After I was done with the hardest part of the work I found that my site doesn't refresh like intended on my iPhone.

First I thought the reason is that Safari on iOS doesn't support setInterval() which I used (which seemingly isn't the case).

On my search for an alternative to setInterval() I soon came across "web workers". Using the above code I built my 'own' interval which works fine on every device I tested it on:

main script:

if (typeof(Worker) !== "undefined") {
   let w = new Worker("webworker.js");

   w.addEventListener("message", () => {
      // my functionality here

      w.postMessage("message");
   });

   w.postMessage("message");
}

webworker.js:

self.onmessage = (msg) => setTimeout(() => self.postMessage("message"), 5000);

Basically I'm fine with that code, but what I'd like to accomplish is to get rid of the dependence to another file (in this case "webworker.js").

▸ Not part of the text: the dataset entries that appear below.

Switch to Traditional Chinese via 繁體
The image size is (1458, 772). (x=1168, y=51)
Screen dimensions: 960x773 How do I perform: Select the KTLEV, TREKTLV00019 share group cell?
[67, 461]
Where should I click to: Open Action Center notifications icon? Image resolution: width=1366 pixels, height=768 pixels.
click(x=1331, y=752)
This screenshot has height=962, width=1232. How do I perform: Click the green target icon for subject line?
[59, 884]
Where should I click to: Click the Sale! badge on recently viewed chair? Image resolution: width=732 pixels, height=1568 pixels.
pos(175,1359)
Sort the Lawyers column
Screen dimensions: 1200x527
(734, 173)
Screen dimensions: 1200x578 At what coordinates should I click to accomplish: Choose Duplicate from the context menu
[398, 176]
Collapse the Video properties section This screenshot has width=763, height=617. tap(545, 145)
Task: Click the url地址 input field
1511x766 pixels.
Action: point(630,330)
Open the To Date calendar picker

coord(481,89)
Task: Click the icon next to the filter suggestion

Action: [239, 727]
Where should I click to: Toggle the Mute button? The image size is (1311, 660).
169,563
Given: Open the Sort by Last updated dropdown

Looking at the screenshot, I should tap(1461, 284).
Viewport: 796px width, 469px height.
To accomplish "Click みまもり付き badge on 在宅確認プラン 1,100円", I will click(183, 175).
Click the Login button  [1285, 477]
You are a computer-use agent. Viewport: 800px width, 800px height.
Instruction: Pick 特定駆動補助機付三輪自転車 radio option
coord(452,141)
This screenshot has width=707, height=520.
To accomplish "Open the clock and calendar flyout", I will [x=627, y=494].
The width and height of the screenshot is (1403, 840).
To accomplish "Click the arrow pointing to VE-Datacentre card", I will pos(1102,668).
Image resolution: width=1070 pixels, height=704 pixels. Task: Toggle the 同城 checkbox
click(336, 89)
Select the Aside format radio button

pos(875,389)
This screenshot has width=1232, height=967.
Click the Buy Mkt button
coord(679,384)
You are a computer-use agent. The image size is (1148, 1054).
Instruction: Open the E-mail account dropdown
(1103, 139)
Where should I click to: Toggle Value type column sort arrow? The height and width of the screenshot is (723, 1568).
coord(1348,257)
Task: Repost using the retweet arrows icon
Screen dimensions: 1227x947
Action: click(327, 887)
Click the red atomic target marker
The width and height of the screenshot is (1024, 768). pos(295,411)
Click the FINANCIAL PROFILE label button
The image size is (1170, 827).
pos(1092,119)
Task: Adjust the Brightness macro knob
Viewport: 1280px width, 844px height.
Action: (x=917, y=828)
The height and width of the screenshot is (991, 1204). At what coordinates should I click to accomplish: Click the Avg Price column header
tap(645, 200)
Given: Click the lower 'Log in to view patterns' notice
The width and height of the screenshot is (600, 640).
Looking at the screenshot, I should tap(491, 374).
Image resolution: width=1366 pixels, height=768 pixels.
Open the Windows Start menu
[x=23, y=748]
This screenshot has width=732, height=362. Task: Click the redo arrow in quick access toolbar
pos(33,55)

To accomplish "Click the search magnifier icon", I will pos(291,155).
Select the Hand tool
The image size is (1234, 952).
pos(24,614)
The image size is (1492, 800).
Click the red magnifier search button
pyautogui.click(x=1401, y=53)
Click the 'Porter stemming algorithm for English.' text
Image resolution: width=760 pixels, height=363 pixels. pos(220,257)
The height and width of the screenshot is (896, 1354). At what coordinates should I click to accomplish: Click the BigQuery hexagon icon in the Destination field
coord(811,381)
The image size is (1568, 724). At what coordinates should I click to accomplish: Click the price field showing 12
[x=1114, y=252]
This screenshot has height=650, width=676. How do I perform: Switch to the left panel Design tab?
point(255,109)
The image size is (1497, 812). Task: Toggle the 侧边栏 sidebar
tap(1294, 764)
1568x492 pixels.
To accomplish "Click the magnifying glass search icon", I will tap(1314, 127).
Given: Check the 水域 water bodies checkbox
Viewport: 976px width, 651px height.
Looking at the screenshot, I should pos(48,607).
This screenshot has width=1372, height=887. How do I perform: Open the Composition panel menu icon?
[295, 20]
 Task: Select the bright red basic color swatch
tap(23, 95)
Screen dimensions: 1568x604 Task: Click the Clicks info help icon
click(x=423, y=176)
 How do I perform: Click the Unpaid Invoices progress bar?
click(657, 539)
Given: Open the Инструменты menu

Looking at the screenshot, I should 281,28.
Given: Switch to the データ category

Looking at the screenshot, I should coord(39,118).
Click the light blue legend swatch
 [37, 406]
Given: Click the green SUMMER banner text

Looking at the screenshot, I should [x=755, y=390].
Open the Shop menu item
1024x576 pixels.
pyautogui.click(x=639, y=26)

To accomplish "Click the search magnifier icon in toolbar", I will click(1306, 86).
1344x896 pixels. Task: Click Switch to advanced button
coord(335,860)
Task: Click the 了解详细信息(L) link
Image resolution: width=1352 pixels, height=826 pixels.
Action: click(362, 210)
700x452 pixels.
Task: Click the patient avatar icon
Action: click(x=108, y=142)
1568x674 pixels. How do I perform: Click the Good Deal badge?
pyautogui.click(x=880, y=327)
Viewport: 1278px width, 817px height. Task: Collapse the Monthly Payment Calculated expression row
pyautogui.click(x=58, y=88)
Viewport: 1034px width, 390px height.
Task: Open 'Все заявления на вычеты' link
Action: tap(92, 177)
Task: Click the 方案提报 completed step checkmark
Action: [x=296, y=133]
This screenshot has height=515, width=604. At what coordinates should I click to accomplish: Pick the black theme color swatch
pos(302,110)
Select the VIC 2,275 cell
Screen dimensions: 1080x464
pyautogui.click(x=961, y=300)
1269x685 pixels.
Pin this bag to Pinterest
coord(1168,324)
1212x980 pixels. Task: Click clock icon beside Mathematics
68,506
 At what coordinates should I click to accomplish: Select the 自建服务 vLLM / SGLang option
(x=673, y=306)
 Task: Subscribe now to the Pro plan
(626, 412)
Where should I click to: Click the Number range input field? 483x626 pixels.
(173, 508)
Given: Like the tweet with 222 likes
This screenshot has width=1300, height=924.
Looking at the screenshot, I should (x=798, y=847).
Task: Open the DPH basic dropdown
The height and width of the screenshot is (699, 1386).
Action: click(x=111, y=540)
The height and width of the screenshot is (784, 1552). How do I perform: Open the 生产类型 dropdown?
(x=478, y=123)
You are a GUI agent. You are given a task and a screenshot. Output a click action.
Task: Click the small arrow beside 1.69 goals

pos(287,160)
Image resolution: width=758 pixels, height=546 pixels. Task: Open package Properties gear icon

I think an ideal solution would be to pass a function to the constructor of the Worker:

let w = new Worker((msg) => {
   self.onmessage = (msg) => {
      setTimeout(() => self.postMessage("message"), 5000)
   }
});

But as the constructor of the Worker class requires an url, I don't see a way to get around this.

Does anyone know another class like Worker that would do exactly that or another elegant way to achieve this?